▸ Record extracts:
_ _ _ _ _

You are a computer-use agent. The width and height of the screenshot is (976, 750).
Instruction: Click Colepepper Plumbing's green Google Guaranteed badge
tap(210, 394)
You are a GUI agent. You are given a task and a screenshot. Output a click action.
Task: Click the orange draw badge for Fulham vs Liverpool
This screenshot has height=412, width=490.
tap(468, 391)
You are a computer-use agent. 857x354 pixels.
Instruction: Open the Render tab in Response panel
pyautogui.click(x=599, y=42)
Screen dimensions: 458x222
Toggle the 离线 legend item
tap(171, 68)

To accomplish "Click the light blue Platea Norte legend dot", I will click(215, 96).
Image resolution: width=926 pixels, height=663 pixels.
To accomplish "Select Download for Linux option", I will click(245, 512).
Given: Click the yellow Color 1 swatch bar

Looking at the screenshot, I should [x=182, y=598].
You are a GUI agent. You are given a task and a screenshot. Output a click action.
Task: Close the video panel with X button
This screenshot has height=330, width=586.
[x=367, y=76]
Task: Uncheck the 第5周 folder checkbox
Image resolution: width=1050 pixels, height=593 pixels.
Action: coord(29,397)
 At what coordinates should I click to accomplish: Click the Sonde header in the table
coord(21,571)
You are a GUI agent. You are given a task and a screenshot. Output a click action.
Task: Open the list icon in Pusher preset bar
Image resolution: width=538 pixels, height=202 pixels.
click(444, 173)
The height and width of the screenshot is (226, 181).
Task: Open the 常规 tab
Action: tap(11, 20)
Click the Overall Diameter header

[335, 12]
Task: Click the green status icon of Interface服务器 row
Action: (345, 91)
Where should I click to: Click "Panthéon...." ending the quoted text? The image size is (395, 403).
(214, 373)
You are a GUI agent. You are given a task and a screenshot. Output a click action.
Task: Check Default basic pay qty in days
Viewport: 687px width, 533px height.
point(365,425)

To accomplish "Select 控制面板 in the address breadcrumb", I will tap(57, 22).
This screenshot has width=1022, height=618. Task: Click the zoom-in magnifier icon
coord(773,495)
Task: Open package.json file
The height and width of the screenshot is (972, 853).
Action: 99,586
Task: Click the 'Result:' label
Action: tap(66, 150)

_ _ _ _ _

▸ What is expected: The output should be a character-exact copy of all entries.

▸ Output below:
You are a computer-use agent. The width and height of the screenshot is (976, 750).
Instruction: Click Colepepper Plumbing's green Google Guaranteed badge
tap(210, 394)
You are a GUI agent. You are given a task and a screenshot. Output a click action.
Task: Click the orange draw badge for Fulham vs Liverpool
This screenshot has height=412, width=490.
tap(468, 391)
You are a computer-use agent. 857x354 pixels.
Instruction: Open the Render tab in Response panel
pyautogui.click(x=599, y=42)
Screen dimensions: 458x222
Toggle the 离线 legend item
tap(171, 68)

To accomplish "Click the light blue Platea Norte legend dot", I will click(215, 96).
Image resolution: width=926 pixels, height=663 pixels.
To accomplish "Select Download for Linux option", I will click(245, 512).
Given: Click the yellow Color 1 swatch bar

Looking at the screenshot, I should [x=182, y=598].
You are a GUI agent. You are given a task and a screenshot. Output a click action.
Task: Close the video panel with X button
This screenshot has height=330, width=586.
[x=367, y=76]
Task: Uncheck the 第5周 folder checkbox
Image resolution: width=1050 pixels, height=593 pixels.
Action: coord(29,397)
 At what coordinates should I click to accomplish: Click the Sonde header in the table
coord(21,571)
You are a GUI agent. You are given a task and a screenshot. Output a click action.
Task: Open the list icon in Pusher preset bar
Image resolution: width=538 pixels, height=202 pixels.
click(444, 173)
The height and width of the screenshot is (226, 181).
Task: Open the 常规 tab
Action: tap(11, 20)
Click the Overall Diameter header

[335, 12]
Task: Click the green status icon of Interface服务器 row
Action: (345, 91)
Where should I click to: Click "Panthéon...." ending the quoted text? The image size is (395, 403).
(214, 373)
You are a GUI agent. You are given a task and a screenshot. Output a click action.
Task: Check Default basic pay qty in days
Viewport: 687px width, 533px height.
point(365,425)

To accomplish "Select 控制面板 in the address breadcrumb", I will tap(57, 22).
This screenshot has width=1022, height=618. Task: Click the zoom-in magnifier icon
coord(773,495)
Task: Open package.json file
The height and width of the screenshot is (972, 853).
Action: 99,586
Task: Click the 'Result:' label
Action: tap(66, 150)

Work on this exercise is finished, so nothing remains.